B – Les principes directeurs du procès.

Tout accusé doit avoir communication de l’acte d’accusation au plus tard dix jours avant la date d’audience.

Le droit à la défense est affirmé par le Code de procédure pénal, de plus la loi de 2001 et de 2008 concernant l’exercice de la profession juridique ont réaffirmé et renforcé les droits des avocats dans la procédure pénale pour assurer la défense pénale de leur client.

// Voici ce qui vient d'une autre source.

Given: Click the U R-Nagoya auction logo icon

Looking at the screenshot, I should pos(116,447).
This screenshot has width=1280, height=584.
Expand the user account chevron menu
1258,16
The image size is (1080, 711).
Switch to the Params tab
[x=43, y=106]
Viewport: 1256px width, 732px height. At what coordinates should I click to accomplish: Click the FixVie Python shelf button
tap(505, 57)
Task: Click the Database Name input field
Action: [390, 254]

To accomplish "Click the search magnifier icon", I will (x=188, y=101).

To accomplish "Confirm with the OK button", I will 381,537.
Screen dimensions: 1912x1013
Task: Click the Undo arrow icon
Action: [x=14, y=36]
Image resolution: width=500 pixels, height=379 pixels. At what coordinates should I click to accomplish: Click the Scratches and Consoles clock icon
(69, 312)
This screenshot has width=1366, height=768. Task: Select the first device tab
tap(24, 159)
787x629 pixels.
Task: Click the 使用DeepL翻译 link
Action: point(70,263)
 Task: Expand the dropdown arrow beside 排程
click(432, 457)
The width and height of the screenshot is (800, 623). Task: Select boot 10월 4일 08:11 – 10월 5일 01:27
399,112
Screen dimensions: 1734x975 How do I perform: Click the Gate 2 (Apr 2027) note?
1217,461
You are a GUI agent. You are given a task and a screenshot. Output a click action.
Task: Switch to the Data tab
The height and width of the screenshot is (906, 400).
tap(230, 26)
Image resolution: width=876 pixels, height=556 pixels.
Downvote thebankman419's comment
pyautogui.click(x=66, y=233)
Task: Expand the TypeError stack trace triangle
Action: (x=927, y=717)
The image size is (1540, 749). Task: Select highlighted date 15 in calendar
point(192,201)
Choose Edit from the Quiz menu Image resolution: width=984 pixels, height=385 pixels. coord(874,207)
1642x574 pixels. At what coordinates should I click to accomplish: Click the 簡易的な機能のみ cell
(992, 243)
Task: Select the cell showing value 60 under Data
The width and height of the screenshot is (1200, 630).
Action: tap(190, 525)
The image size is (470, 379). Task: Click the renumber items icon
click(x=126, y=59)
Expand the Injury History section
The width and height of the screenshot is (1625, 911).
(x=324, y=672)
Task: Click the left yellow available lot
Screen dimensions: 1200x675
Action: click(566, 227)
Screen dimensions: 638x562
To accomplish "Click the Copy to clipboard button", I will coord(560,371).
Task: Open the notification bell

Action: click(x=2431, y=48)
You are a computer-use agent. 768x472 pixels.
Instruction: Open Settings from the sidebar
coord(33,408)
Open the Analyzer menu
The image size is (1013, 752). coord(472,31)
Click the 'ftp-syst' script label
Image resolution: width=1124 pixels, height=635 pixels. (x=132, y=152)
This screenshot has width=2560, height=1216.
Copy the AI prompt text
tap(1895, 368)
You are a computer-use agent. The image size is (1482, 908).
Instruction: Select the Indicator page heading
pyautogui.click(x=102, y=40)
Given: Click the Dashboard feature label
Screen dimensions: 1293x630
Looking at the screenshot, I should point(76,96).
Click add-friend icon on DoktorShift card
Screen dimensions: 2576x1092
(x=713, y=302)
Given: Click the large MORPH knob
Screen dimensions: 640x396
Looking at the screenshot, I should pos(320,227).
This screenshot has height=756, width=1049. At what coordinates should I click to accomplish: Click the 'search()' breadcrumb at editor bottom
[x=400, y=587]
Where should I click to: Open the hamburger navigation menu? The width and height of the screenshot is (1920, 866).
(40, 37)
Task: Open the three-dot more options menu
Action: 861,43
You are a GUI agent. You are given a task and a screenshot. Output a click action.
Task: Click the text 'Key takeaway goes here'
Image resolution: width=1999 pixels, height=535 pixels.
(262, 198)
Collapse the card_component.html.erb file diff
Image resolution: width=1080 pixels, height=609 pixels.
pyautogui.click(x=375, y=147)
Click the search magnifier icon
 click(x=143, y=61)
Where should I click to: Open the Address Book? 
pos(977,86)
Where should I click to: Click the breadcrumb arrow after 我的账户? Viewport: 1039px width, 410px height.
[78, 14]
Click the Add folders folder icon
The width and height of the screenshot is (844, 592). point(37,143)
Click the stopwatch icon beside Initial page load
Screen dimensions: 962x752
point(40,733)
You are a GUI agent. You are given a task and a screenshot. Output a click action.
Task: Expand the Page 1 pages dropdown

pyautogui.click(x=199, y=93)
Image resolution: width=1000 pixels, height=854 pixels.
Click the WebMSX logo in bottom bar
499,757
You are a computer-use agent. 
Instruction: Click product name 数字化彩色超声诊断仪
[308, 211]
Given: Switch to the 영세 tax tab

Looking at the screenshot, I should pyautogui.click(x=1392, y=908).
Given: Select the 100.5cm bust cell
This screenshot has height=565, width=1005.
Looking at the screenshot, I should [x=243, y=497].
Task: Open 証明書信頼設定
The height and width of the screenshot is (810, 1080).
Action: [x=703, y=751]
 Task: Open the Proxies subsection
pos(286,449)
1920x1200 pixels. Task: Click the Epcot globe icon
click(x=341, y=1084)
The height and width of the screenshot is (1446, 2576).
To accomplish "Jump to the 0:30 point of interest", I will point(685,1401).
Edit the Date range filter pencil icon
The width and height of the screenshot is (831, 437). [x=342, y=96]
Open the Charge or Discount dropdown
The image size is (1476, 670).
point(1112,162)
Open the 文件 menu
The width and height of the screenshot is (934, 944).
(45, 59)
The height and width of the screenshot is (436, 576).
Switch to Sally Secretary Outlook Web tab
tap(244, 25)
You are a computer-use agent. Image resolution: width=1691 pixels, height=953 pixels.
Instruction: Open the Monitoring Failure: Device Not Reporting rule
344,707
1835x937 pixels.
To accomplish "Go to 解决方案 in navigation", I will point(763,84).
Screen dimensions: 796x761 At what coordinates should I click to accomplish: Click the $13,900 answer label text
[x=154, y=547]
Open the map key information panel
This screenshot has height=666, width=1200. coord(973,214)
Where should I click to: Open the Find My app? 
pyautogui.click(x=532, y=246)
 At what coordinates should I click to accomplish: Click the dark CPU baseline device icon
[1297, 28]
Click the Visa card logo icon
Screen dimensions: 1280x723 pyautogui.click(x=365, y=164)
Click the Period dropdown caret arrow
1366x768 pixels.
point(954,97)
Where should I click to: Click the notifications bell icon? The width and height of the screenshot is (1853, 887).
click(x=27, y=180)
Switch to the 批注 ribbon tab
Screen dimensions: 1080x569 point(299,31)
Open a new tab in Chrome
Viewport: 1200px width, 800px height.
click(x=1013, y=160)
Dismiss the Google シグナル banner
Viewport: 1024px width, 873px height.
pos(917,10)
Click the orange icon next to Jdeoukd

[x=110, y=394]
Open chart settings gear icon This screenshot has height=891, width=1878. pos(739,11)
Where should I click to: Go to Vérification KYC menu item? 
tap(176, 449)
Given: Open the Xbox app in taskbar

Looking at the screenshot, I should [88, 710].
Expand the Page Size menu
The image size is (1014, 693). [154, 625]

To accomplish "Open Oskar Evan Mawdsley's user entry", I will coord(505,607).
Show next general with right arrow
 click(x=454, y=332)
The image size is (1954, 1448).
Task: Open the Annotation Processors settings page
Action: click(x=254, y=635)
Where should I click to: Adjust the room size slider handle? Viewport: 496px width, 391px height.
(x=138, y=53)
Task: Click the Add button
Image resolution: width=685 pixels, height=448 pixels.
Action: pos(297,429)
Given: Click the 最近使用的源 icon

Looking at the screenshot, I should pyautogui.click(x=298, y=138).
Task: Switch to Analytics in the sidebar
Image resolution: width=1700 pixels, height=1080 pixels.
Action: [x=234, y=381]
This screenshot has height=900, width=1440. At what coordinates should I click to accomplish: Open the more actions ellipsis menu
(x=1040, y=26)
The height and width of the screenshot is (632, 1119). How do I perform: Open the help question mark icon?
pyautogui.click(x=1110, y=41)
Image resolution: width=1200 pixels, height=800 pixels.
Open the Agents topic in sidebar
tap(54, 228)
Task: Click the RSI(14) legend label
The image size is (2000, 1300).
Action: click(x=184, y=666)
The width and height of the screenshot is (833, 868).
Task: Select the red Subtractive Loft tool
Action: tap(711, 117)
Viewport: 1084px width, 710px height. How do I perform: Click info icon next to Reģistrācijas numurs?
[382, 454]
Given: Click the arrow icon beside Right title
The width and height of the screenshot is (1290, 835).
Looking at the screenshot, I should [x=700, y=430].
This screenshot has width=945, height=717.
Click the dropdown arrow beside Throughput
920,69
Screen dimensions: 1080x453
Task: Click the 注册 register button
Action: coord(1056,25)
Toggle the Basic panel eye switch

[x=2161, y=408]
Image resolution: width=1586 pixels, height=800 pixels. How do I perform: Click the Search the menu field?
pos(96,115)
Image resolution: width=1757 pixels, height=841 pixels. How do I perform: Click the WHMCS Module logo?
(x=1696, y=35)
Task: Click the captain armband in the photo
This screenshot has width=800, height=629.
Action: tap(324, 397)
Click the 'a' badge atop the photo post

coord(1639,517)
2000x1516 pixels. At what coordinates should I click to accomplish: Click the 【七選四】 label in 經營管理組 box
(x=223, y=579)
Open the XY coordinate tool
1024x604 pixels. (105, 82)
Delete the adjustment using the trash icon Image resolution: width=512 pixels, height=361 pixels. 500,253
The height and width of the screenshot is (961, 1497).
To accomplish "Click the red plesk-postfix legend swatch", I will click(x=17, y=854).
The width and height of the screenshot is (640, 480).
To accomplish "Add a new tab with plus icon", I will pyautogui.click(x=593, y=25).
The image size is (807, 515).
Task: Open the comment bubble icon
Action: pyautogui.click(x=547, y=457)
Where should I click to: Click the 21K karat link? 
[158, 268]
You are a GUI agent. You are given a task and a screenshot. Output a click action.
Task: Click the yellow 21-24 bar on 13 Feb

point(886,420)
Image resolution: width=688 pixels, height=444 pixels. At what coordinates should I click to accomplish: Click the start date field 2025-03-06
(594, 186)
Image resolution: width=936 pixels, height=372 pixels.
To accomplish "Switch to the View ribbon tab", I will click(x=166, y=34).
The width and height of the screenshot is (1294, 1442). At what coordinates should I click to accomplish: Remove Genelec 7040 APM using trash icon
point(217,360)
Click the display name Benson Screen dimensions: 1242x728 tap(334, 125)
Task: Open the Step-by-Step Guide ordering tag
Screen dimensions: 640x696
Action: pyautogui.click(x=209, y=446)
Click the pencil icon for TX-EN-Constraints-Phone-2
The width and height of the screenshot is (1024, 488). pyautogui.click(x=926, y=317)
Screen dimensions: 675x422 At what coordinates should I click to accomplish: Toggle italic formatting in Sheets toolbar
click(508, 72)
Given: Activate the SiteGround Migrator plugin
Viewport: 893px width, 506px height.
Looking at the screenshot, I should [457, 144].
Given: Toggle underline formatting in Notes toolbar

La procédure pénale est accusatoire, le débat se déroulant entre l’accusé, le procureur et
éventuellement la partie civile. Les modes de preuve usuels sont reconnus et l’aveu de l’accusé
n’a pas à lui seul de valeur probante. Les enregistrements magnétiques, qui sont d’usage très
courant en Chine, ont force probante même lorsqu’ils ont été effectués à l’insu de
l’interlocuteur.

La présomption d’innocence n’est pas reconnue par le Code de procédure pénale. Le défenseur
de l’accusé a la faculté de fournir des preuves dans le but de faire reconnaître son innocence.
Dans la pratique, les avocats du prévenu sont souvent désignés par le Tribunal. Ils ont pour
mission d’encourager leur « client » à reconnaître les faits afin de faciliter la manifestation de
la vérité et de bénéficier de l’indulgence des juges.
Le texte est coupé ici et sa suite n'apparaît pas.